Oleh karena itu, agar kita tidak menyesal kemudian dan menjemput kematian dengan khusnul khotimah, maka beberapa hal harus kita lakukan. Pertama: menjadikan hidup sebagai ibadah. Kedua: menjadikan hidup sebagai tempat ujian, bersyukur dalam kemudahan dan ketaatan, bersabar dalam kesulitan, bertaubat dan beristighfar tatkala terjerumus dalam maksiat. Ketiga: memperbaiki kualitas amal kita dengan ilmu, ikhlas dan mengikuti ajaran Rasul. Keempat: fokus terhadap apa yg akan kita bawa atau wariskan (sodaqoh jariyah, ilmu yang bermanfaat dan anak yang sholih yang mendoakannya).
Mari penuhi akhir sholat-sholat kita dengan nafas panjang dan istighfar.

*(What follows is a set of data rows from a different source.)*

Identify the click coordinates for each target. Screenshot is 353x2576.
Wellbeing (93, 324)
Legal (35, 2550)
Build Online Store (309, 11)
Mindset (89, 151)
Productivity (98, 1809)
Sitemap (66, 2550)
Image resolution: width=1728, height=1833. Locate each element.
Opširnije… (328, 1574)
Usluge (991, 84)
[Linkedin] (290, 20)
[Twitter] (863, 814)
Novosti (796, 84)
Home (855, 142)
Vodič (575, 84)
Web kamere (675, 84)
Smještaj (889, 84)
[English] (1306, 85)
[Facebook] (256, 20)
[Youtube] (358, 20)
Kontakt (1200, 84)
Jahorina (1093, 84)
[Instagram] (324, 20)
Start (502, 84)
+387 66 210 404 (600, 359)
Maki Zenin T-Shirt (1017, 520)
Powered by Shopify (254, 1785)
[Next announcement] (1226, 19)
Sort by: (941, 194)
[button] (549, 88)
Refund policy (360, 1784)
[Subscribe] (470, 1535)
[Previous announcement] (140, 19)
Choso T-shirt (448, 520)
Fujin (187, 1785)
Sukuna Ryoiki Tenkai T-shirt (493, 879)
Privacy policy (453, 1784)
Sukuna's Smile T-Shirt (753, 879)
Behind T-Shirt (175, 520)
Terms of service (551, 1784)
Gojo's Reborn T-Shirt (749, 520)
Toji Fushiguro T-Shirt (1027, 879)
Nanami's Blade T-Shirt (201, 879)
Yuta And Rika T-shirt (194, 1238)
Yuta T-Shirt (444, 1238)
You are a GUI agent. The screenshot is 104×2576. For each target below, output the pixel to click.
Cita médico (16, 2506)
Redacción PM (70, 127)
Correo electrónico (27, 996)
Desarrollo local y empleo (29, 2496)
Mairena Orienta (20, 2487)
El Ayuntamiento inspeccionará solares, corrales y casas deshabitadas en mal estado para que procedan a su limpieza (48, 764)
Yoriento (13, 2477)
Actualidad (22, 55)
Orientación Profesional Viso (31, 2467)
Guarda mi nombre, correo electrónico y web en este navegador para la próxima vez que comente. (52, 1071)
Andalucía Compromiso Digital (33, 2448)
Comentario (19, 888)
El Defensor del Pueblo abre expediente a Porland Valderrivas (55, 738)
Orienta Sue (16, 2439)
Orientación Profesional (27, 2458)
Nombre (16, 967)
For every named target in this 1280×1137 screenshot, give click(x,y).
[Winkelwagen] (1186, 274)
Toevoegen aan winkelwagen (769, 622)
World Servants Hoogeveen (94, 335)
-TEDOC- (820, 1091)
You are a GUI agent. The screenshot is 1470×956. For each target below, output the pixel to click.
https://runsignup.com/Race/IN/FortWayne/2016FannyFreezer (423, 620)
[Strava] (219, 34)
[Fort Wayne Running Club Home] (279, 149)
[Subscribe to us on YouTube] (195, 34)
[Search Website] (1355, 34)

Bermuhasabah, menengok dengan hati dan pikiran, tentang rumah rumah masa depan kita kelak. Menyadarkan diri bahwa usia dan kematian menjadi sedemikian dekat, sementara kita belum cukup ‘berdandan’ untuk pertemuan dengan-Nya. Mencoba memahami, betapa Tuhan telah meninggalkan pesan cinta, sebuah nasehat berharga yaitu kematian orang-orang terdekat.
Lalu tutup dengan permohonan penuh harap akan khusnul khotimah. Smoga Allah memasukkan kita ke dalam hamba-hamba-Nya yang di seru dengan seruan, “Yaa ayyatuhannafsul muthmainnah irji’i ilaa Robbiki rhodhiyatan mardhiyyah fadkhuli fii ‘ibaadi wad khulii jannati”.
Bila waktu tlah memanggil, teman sejati hanyalah amal.